E.g., \mathbb{Q} is a subfield of \mathbb{R}.

Systems of linear equations over a given field

We can also solve systems of linear equations with coefficients and variables in a given field. We do this using the same method which was described for real numbers, i.e. transforming a matrix into reduced echelon form, but obviously calculating everything in the given field. E.g. to solve in \mathbb{Z}_{13} the system

    \[\begin{cases}x_{1}+3x_{2}+x_{3}+5x_{4}=2\\ 2x_{1}+7x_{2}+9x_{3}+2x_{4}=4\\ 4x_{1}+11x_{3}+12x_{4}=8\end{cases}\]

we get:

    \[\left[\begin{array}{cccc|c}1 & 3 & 1 & 5 & 2\\ 2 & 7 & 9 & 2 & 4\\ 4 & 0 & 11 & 12 & 8\end{array}\right]\]

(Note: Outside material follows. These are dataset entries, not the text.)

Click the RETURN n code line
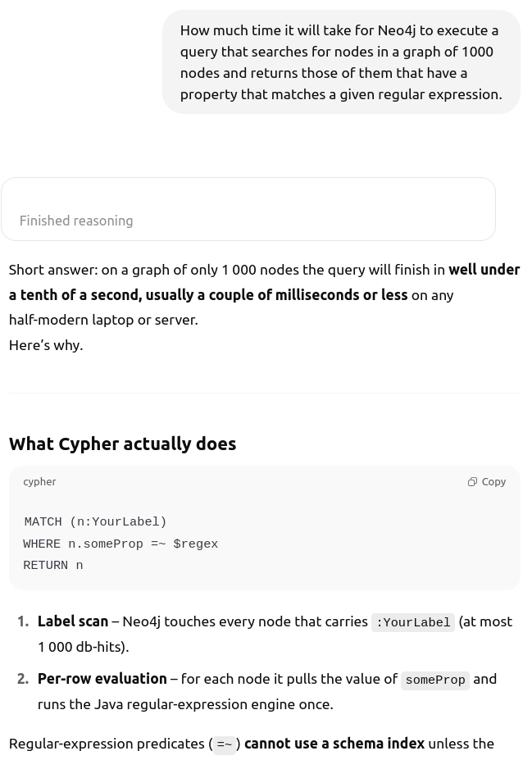The width and height of the screenshot is (532, 760). 53,565
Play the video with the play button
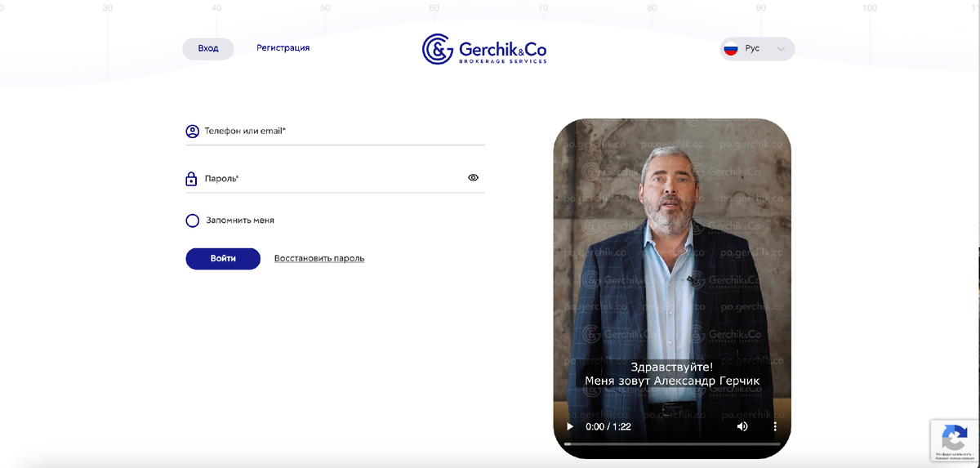This screenshot has width=980, height=468. coord(570,426)
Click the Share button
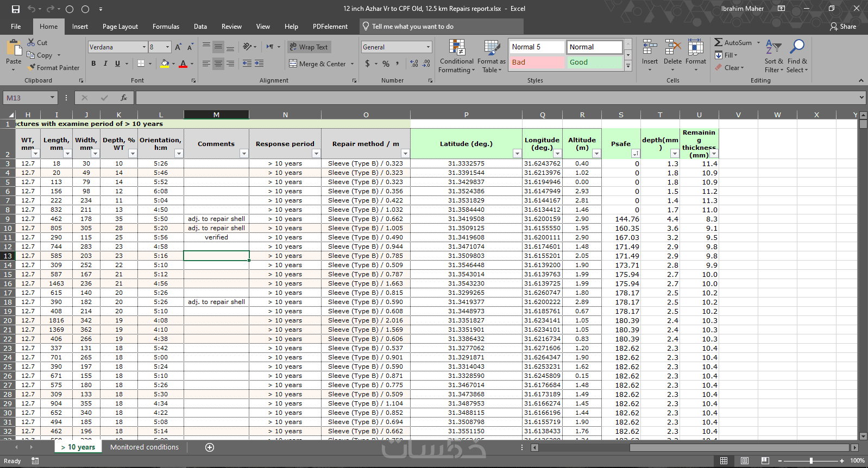The height and width of the screenshot is (468, 868). pyautogui.click(x=843, y=27)
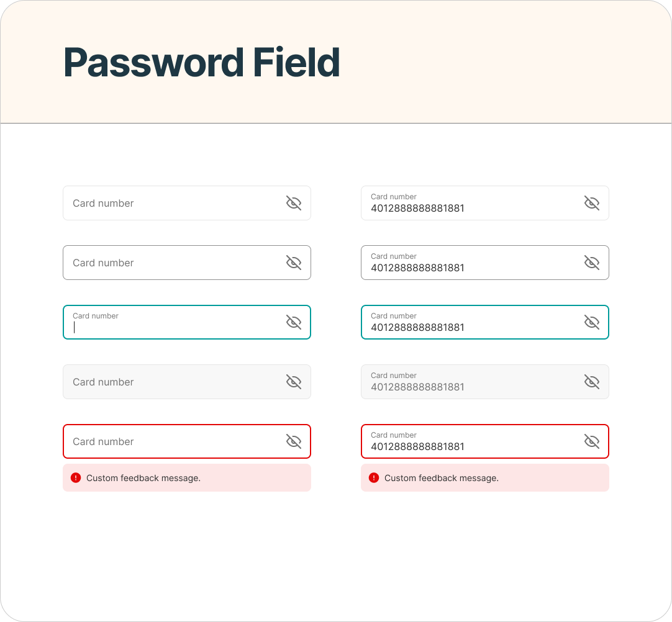Click card number text in red error field

point(417,447)
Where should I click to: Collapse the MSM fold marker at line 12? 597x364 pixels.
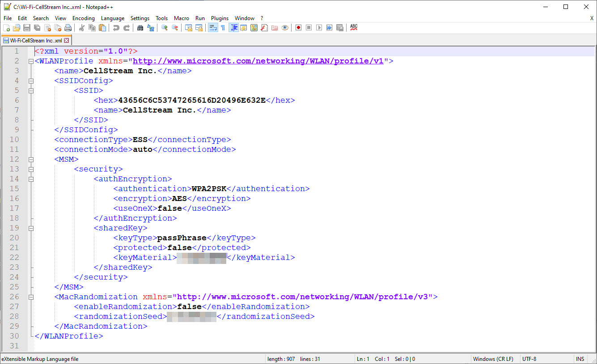(x=31, y=159)
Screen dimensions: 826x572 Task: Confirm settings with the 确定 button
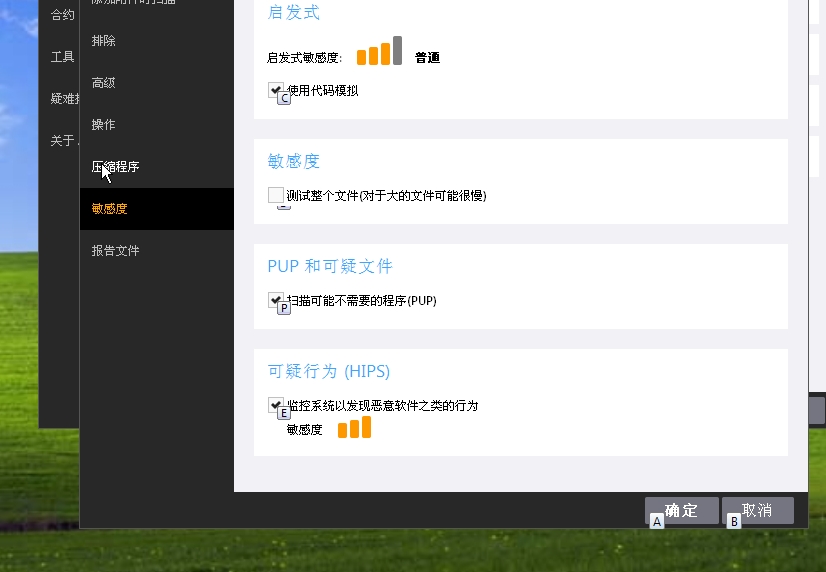coord(682,510)
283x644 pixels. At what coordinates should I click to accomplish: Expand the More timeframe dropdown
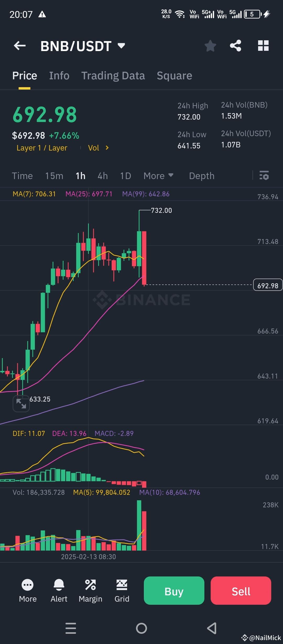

    \[\underrightarrow{w_{2}-2w_{1}, w_{3}-4w_{1}} \left[\begin{array}{cccc|c}1 & 3 & 1 & 5 & 2\\ 0 & 1 & 7 & 5 & 0\\ 0 & 1 & 7 & 5 & 0\end{array}\right]\]

    \[\underrightarrow{w_{3}-w_{2}} \left[\begin{array}{cccc|c}1 & 3 & 1 & 5 & 2\\ 0 & 1 & 7 & 5 & 0\\ 0 & 0 & 0 & 0 & 0\end{array}\right]\]

    \[\underrightarrow{w_{1}-3w_{2}} \left[\begin{array}{cccc|c}1 & 0 & 6 & 3 & 2\\ 0 & 1 & 7 & 5 & 0\\ 0 & 0 & 0 & 0 & 0\end{array}\right],\]

So the general solution takes the following form:

    \[\begin{cases}x_{1}=2+7x_{3}+10 x_{4}\\ x_{2}=6x_{3}+8x_{4} \end{cases}\]

which gives \{(2+7x_{3}+10x_{4}, 6x_{3}+8x_{4}, x_{3},x_{4})\colon x_3,x_4\in\mathbb{Z}_{13}\}. Substituting, for example, x_3=1,x_4=0, we get and exemplary solution (9,6,1,0) — and it is easy to check that those numbers satisfy the equations from the system (again in \mathbb{Z}_{13}).

Extensions by an element

Given a subfield L of a field K and an element a\in K\setminus L, we will denote by L(a) the least field containing L\cup{a\}. Notice that if a is a root of a polynomial f\in L[x], then L(a)=L[a] (indeed we can assume that 0 is not a root of f, and then f=g(a-x) for some g\in L[a][x], so a\cdot \frac{g(0)}{f(0)}= 1, and f(0)\in L, so 1/a =g(0)/f(0)\in L[a]). In particular, if a^2\in L, then L(a)=\{xa+y\colon x,y\in L\}.